Star Formation in Nuclear Rings of Barred-Spiral Galaxies?

We use grid-based hydrodynamic simulations to study star formation history in nuclear rings of barred-spiral galaxies. In our previous study, we concentrated on bar-only galaxies without spirals, finding that the star formation rate (SFR) in a nuclear ring exhibits a strong primary burst at early time before decreasing to below 1 $M_{\odot}/yr$ at late time. The rapid decline is caused by the paucity of the gas in the bar region, due to early massive gas inflows to the nuclear ring. Since star formation in nuclear rings is observed to be sustained for about 1-2 Gyr, this requires mechanisms to supply the gas to the bar regions.
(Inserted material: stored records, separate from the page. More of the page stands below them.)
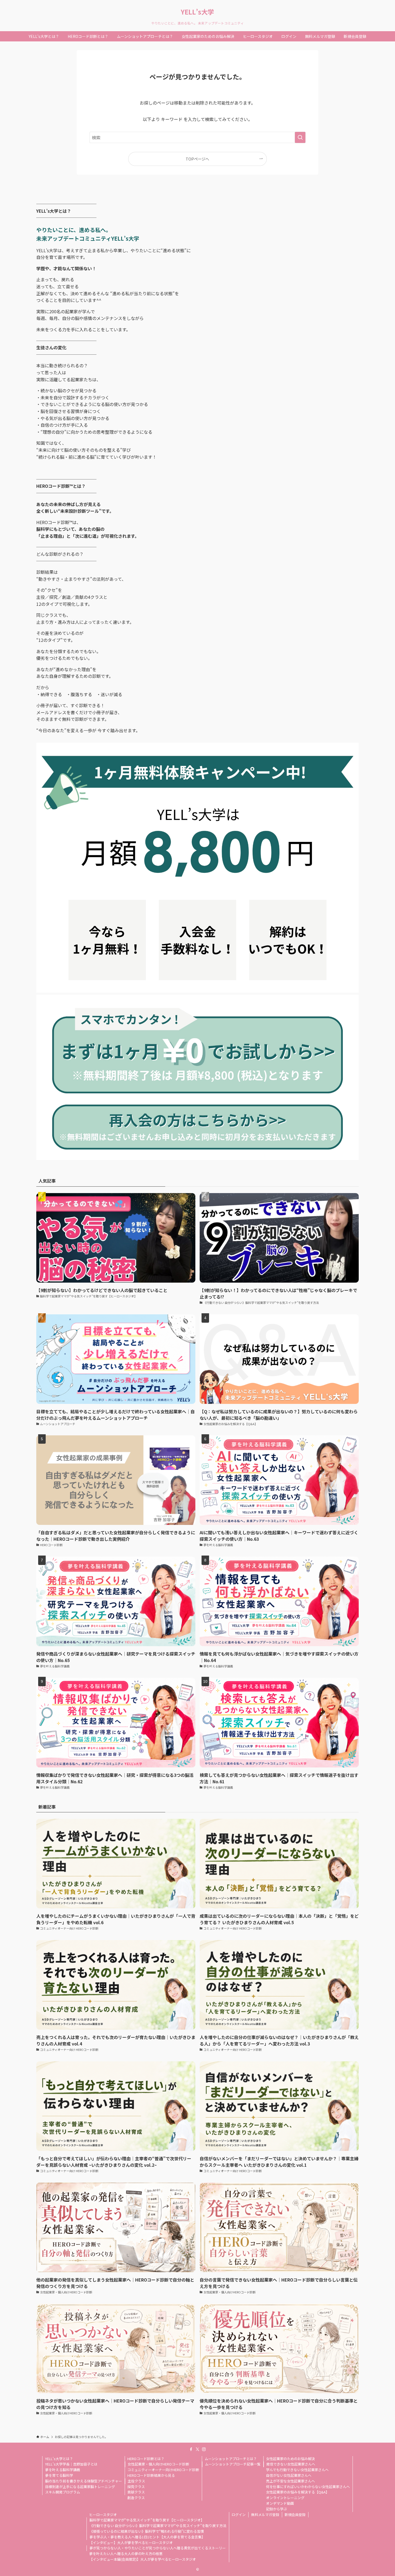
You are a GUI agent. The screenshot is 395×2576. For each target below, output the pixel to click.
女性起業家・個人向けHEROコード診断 (158, 2464)
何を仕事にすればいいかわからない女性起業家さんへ (308, 2486)
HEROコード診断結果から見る (151, 2475)
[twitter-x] (197, 2449)
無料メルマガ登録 (265, 2514)
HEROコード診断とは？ (145, 2458)
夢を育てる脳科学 (59, 2475)
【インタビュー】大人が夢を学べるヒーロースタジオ (131, 2542)
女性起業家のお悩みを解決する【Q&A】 (297, 2492)
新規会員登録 (295, 2514)
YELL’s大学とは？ (59, 2458)
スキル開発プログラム (62, 2492)
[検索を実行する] (300, 137)
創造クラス (136, 2497)
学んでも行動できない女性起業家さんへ (297, 2469)
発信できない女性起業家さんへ (290, 2464)
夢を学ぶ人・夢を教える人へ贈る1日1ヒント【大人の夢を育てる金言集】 (147, 2536)
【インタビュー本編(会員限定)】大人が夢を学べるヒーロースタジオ (142, 2559)
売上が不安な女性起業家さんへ (290, 2481)
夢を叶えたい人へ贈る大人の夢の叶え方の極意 (126, 2553)
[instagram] (204, 2449)
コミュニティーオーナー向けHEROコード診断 (163, 2469)
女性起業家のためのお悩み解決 (290, 2458)
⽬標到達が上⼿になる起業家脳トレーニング (80, 2486)
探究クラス (136, 2486)
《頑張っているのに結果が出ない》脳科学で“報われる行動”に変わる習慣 (146, 2531)
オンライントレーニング (285, 2497)
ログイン (239, 2514)
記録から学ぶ (276, 2508)
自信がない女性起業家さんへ (288, 2475)
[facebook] (191, 2449)
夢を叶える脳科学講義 (62, 2469)
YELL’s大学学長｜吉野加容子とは (71, 2464)
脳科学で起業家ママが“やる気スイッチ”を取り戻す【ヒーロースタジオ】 (146, 2519)
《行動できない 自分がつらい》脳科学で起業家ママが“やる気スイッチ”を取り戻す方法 (157, 2525)
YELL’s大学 (197, 12)
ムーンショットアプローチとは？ (231, 2458)
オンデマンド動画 (280, 2503)
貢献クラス (136, 2492)
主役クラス (136, 2481)
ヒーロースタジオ (103, 2514)
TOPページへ (197, 159)
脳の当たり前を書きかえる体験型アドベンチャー (83, 2481)
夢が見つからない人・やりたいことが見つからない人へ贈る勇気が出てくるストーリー (157, 2547)
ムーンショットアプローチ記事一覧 (233, 2464)
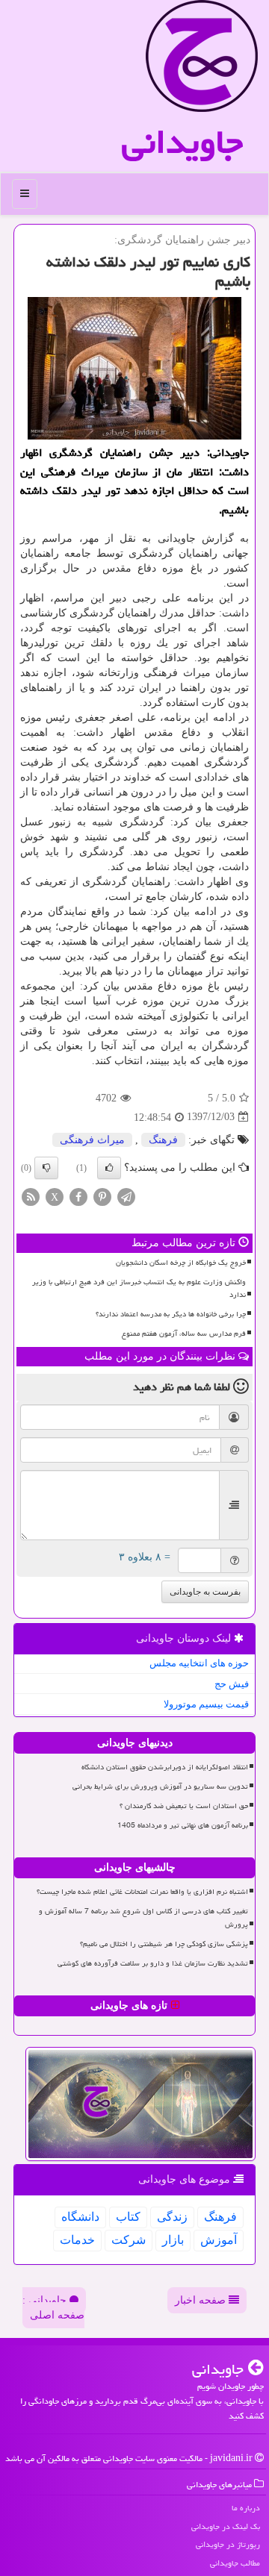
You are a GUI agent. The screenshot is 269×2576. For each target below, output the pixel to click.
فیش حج (231, 1683)
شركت (128, 2239)
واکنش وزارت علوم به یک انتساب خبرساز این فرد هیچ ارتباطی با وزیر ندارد (139, 1288)
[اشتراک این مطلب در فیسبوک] (78, 1195)
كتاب (128, 2216)
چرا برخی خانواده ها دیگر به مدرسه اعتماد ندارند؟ (171, 1314)
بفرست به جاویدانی (205, 1591)
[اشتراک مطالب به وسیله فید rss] (30, 1195)
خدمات (77, 2239)
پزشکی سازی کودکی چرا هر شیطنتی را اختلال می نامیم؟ (164, 1943)
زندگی (172, 2216)
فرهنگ (163, 1139)
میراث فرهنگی (92, 1139)
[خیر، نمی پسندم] (46, 1168)
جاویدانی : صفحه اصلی (53, 2308)
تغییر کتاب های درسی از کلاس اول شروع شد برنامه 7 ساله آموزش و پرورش (143, 1917)
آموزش (218, 2239)
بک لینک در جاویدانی (225, 2526)
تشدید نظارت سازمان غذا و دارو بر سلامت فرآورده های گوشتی (153, 1963)
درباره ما (246, 2508)
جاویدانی (182, 142)
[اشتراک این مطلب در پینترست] (102, 1195)
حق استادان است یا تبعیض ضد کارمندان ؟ (184, 1805)
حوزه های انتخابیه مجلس (199, 1663)
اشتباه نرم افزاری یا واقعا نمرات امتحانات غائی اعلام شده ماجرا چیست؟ (142, 1891)
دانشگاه (80, 2216)
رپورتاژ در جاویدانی (228, 2544)
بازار (173, 2239)
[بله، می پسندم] (109, 1168)
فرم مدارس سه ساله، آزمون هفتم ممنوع (184, 1333)
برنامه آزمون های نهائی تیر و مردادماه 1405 (182, 1825)
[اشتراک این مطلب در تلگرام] (126, 1195)
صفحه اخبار (202, 2300)
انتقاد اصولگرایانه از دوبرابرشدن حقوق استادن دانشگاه (164, 1767)
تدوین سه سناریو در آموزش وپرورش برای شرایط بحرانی (160, 1786)
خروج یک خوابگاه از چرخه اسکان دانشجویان (181, 1262)
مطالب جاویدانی (235, 2563)
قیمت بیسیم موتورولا (206, 1704)
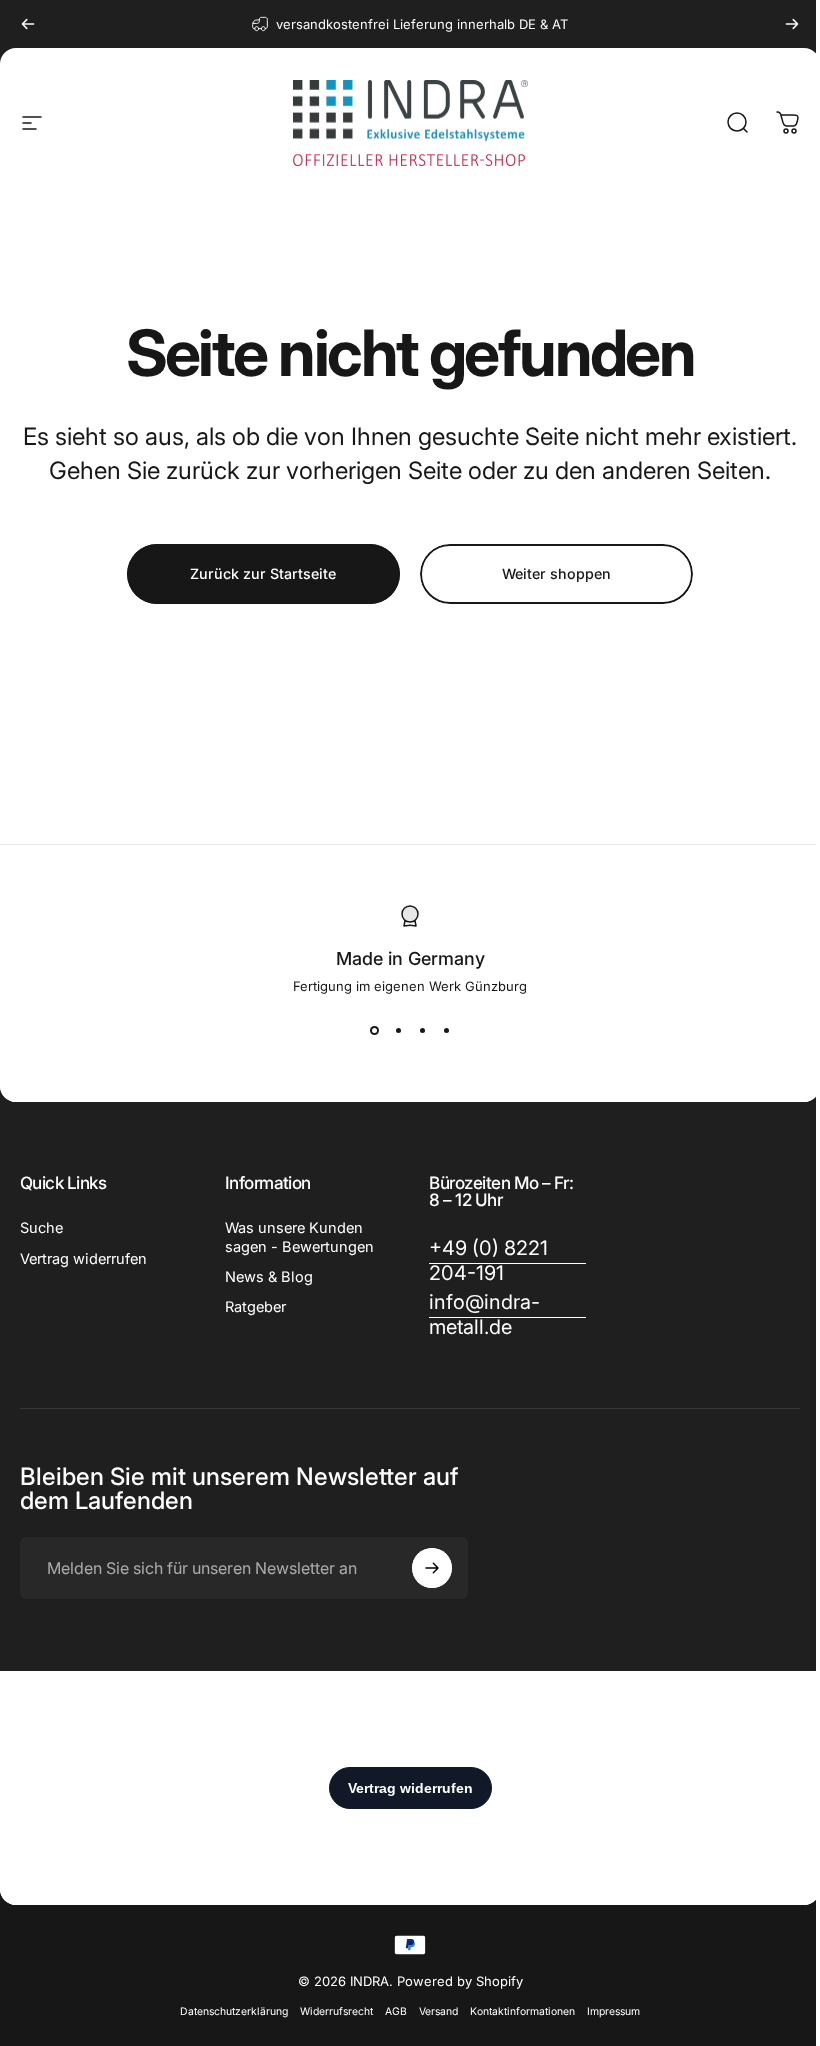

In this work, we study the effect of spiral arms on the radial gas inflows and related star formation in the nuclear rings. We show that spiral arms are efficient to remove angular momentum of the gas to cause significant gas inflows to the bar region, provided the patten speed of the arms is much smaller than that of the bar. The inflowing gas is added to a nuclear ring, making the ring SFR episodic over a long period of time. The time interval of multiple bursts of star formation is a few tens to hundred million years, with the mean peak SFR of ${\sim}5M_{\odot}/yr$, consistent with observations of M100.